One of the packers was a Baker Model ADI Tension Packer sold by
Baker Hughes, Inc. of Houston, Tex. The other upper packer was an
inverted swab cup arrangement utilizing one or two downwardly
facing cups in series to allow easy movement of the coiled tubing
from one zone to another zone without having to mechanically set
and unset the packer. A one meter tail pipe was suspended from the
end of the coiled tubing. The fracturing material was pumped at a
rate between about 1 and 1 1/2 cubic meters a minute to initiate
fracture breakdown and then the rate was increased for the
remainder of the treatment to about 2 cubic meters per minute. The
well was fractured with a suitable amount of fluid and proppant
varying with the selected zone and increasing the concentration of
sand.

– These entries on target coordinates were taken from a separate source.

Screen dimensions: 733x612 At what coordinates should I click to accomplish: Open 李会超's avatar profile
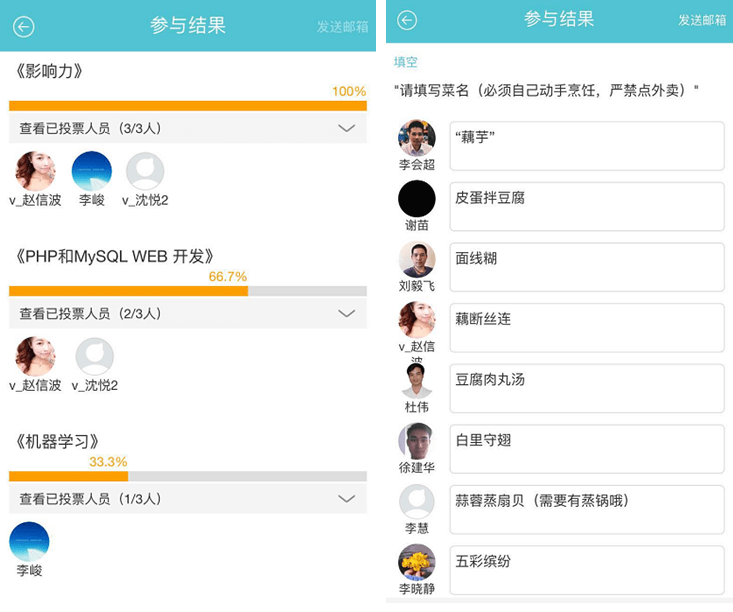[417, 138]
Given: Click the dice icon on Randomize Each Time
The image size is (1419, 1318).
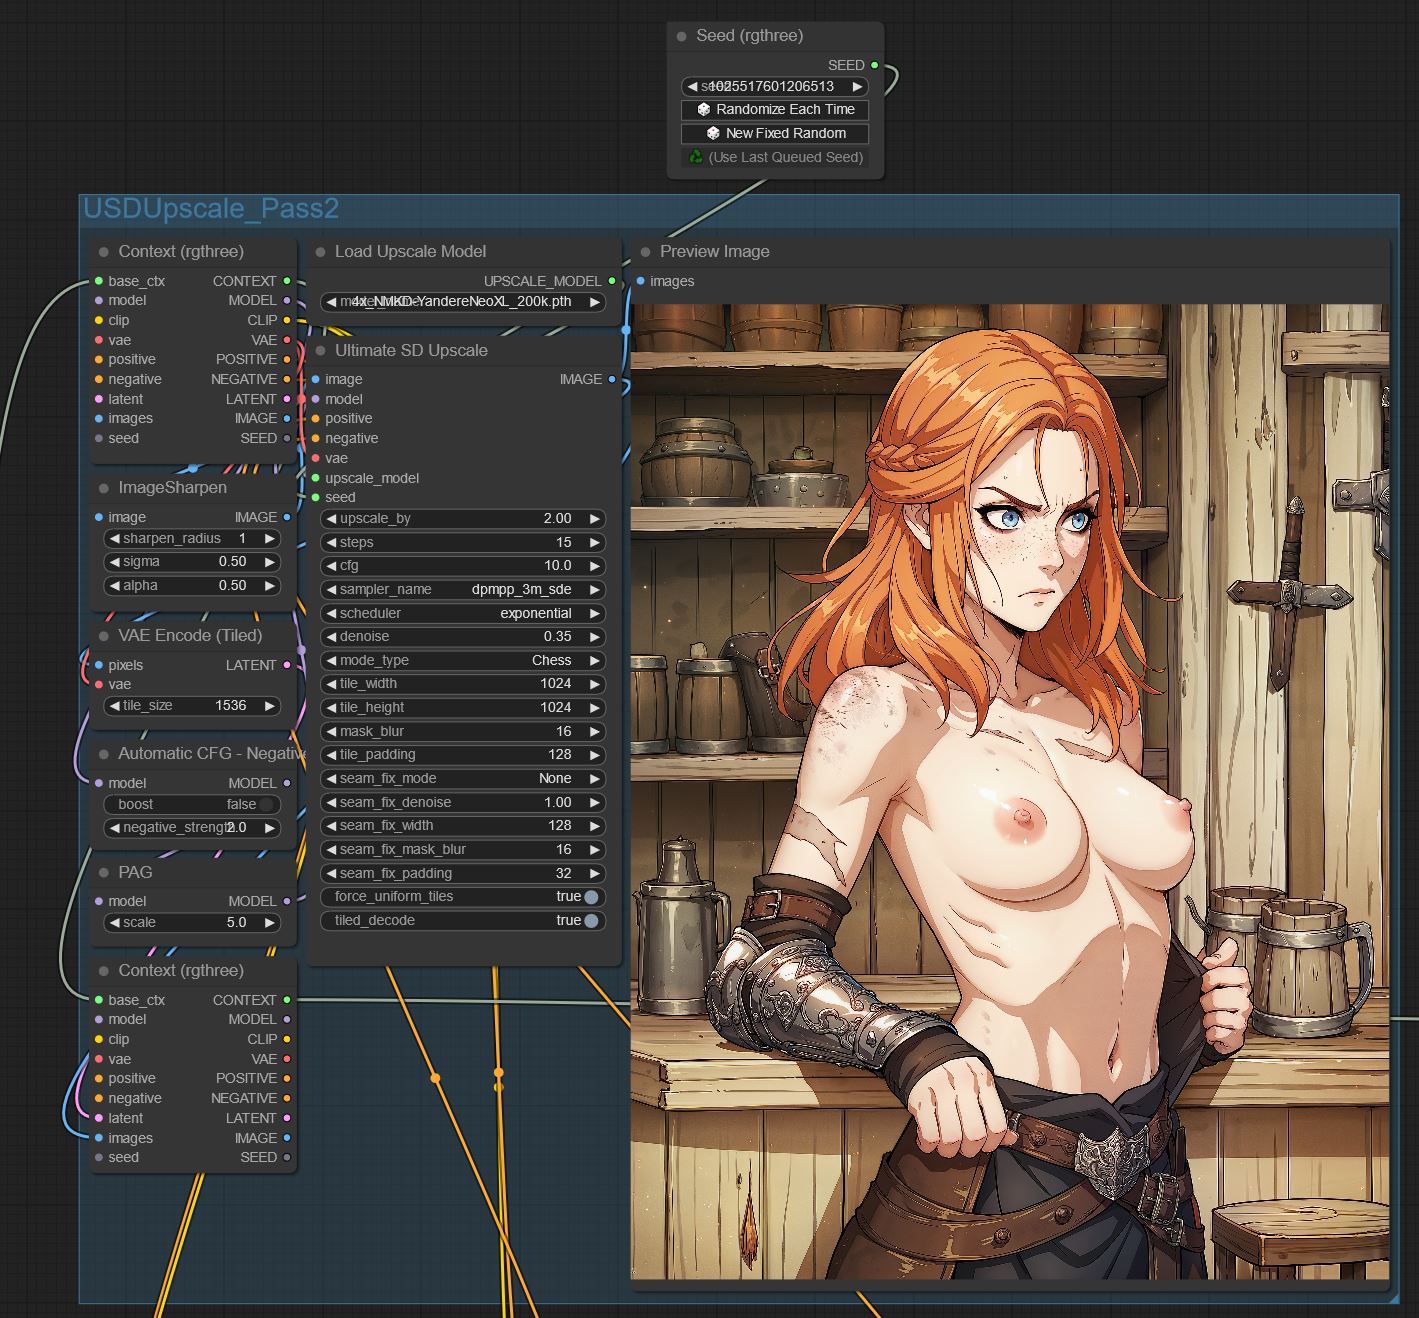Looking at the screenshot, I should coord(703,110).
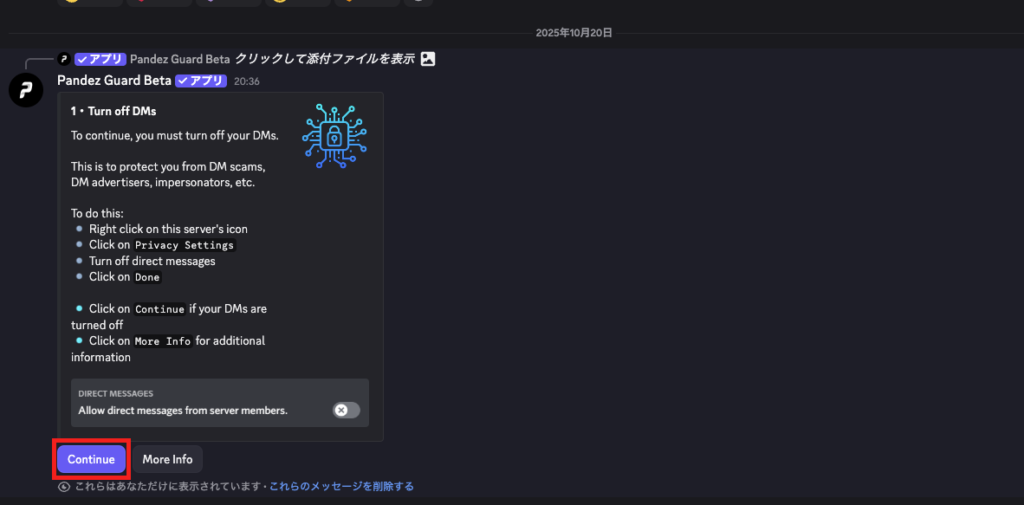Open the large Pandez Guard Beta avatar
This screenshot has height=505, width=1024.
(25, 90)
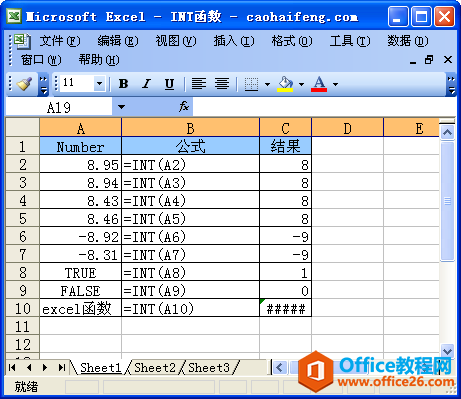Toggle Italic formatting button

pyautogui.click(x=146, y=84)
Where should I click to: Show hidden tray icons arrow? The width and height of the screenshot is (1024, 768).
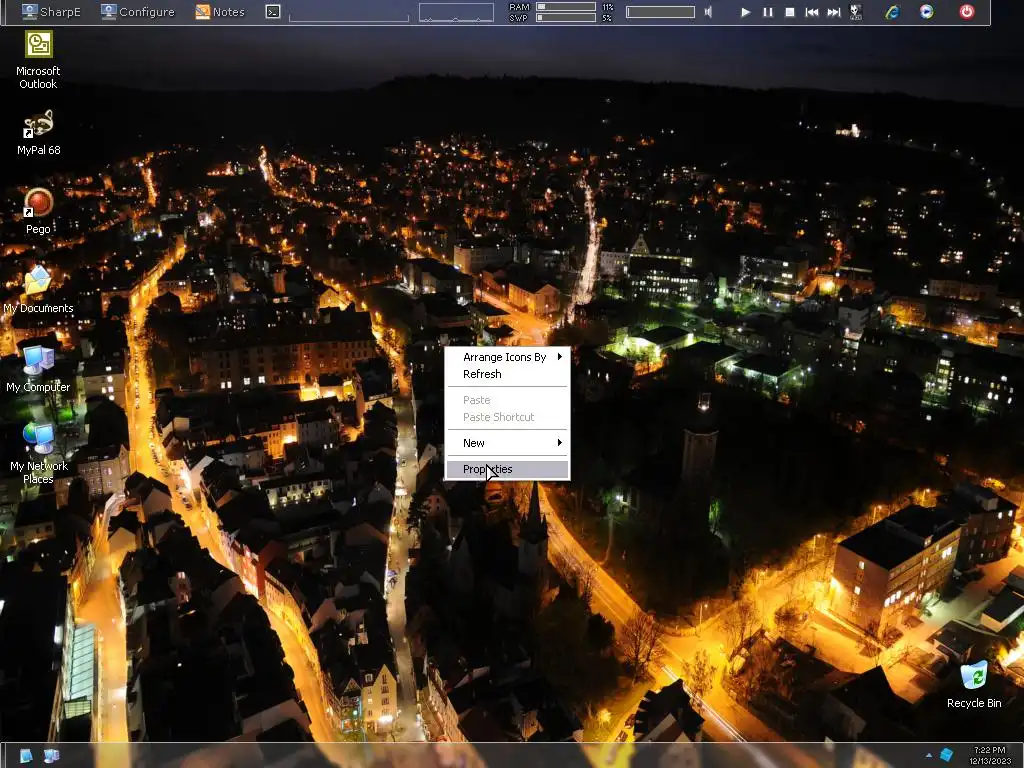tap(928, 756)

At the end of the pumping of the fractured fluid, the pump
was switched to a flush position and sand was added to provide a
suitable sand plug of about 20 to 30 meters in height. When the
pump is shut down, the sand settled to create a sand plug across
the perforations of the zone which was fractured. After testing of
the sand plug, the packer was released and lifted to the next zone
for hydraulic fracturing. The sand plug for each of the four pay
zones was effective and a relatively fast sand placement was
achieved.
In another test, an inverted swab cup was positioned about the
coiled tubing above the pay zone. Thus, the utilization of coiled
tubing for fracturing multiple relatively shallow pay zones with
isolation provided by a mechanical packer and a sand plug for each
zone was successfully completed. Further, utilizing swab cups in
lieu of the mechanical packer and later in lieu of the sand plugs
were found to be highly effective and resulted in a minimum of time
in hydraulic fracturing of the plurality of zones as movement from
one zone to another zone was minimized.
While preferred embodiments of the present invention have been
illustrated in detail, it is apparent that modifications and
adaptations of the preferred embodiments will occur to those
skilled in the art. However, it is to be expressly understood that
such modifications and adaptations are within the spirit and scope
of the present invention as set forth in the following claims.